§ Passage for review
+ + + + + + +

The team learned that the students were only able to wash their clothing and linens once a month, by taking everything down to the river—in extremely cold weather. They decided to purchase a washing machine for the school. The Conscious Journeys driver and a teacher from the school drove to a larger town to purchase the machine, and brought it back later that afternoon. The team installed it an old shower area—TVPA is currently funding the construction of a new 6-stall shower house for the school.
The next day the group visited the Gego Nunnery, located about a half-hour drive from Tagong into hills and scenic nomadic grassland. The team met with the coordinator of the nunnery, another TVP/TVPA project, and agreed to donate 2,000 RMB to help pay the salary of a teacher selected to instruct the nuns in reading and writing Tibetan. That afternoon the group picnicked and went for a hike before returning to Tagong.
The next day the team visited the greenhouses for the Tagong Monastic School, another TVPA-funded project. The group decided to buy mani stones as souvenirs, which are carved in the village near the nunnery.

+ + + + + + +

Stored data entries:
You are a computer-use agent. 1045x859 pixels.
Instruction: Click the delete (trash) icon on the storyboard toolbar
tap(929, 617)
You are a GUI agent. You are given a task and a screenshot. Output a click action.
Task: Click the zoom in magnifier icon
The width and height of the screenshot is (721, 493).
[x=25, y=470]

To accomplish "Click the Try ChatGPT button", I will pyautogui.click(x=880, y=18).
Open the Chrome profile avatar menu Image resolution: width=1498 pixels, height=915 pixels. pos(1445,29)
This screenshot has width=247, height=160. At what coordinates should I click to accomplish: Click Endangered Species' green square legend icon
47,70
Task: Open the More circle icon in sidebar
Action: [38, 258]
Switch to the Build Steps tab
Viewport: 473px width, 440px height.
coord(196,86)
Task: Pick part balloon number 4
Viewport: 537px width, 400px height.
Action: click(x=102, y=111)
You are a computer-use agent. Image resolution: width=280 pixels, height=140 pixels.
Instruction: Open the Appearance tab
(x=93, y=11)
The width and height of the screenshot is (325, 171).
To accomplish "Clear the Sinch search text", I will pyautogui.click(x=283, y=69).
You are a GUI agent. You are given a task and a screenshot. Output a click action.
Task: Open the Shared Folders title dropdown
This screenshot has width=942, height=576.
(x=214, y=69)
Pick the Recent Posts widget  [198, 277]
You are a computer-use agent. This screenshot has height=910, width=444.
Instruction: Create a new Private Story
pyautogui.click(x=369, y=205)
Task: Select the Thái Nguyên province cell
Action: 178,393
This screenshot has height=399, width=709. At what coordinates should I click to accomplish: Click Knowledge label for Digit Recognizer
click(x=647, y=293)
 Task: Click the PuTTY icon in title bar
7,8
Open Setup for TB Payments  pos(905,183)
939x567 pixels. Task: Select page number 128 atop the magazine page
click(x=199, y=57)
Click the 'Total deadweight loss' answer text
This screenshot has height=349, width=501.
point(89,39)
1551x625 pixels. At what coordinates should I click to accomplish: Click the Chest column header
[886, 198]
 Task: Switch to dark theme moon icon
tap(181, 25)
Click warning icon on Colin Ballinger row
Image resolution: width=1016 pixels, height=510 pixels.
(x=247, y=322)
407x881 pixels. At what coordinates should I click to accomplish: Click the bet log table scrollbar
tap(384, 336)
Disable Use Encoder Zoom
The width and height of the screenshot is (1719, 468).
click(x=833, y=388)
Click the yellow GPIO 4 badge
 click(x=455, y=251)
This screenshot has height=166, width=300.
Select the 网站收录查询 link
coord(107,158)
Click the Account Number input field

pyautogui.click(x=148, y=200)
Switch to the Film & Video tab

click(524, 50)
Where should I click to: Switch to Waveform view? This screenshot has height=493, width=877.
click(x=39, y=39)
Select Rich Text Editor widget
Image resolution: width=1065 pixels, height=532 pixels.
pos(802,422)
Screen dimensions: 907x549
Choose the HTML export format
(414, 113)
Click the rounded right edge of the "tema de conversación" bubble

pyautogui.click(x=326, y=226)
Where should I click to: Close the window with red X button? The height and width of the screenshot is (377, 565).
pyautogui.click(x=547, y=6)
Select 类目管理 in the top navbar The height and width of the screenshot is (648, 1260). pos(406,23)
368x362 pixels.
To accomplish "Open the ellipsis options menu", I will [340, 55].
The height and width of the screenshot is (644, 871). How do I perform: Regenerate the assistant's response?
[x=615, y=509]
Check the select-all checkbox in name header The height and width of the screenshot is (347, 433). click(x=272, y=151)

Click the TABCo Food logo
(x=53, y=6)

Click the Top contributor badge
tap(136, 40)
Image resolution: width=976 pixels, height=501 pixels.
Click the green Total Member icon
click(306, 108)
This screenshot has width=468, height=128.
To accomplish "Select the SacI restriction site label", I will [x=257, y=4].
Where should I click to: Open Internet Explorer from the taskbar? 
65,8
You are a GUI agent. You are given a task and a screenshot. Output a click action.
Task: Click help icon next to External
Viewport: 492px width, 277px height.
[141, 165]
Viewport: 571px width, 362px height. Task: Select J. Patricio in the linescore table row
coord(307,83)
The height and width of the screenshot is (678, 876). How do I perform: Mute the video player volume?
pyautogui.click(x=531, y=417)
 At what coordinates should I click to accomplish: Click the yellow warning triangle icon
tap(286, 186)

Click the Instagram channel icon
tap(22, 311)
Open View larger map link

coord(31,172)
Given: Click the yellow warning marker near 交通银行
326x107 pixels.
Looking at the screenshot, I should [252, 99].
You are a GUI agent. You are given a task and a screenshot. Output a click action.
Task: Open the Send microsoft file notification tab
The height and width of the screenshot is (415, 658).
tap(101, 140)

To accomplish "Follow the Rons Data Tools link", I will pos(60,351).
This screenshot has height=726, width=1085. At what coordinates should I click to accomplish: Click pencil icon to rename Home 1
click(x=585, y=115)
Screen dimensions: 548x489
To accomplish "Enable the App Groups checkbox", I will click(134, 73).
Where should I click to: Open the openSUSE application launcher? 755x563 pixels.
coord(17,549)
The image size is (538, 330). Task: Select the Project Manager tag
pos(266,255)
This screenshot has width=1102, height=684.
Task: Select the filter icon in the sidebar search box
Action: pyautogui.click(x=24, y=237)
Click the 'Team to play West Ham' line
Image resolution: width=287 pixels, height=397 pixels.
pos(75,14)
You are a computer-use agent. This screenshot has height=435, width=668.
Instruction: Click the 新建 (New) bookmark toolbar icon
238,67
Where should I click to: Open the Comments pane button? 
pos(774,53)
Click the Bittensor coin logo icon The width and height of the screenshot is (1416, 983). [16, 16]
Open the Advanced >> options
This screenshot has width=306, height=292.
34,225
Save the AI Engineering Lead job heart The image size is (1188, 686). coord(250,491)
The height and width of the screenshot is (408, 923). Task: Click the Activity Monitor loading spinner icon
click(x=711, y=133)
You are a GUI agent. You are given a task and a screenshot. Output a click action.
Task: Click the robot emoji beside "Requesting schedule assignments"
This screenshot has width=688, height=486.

+ + + + + + +

Answer these questions using the passage on the visits near Tagong:
(a) How often could the students wash their clothing and linens before the team bought the washing machine?
(b) How much did the team agree to donate at the Gego Nunnery, and what was the money for?
(c) Where are the mani stones carved?

(a) Once a month, by taking everything down to the river.
(b) 2,000 RMB, to help pay the salary of a teacher selected to instruct the nuns in reading and writing Tibetan.
(c) In the village near the nunnery.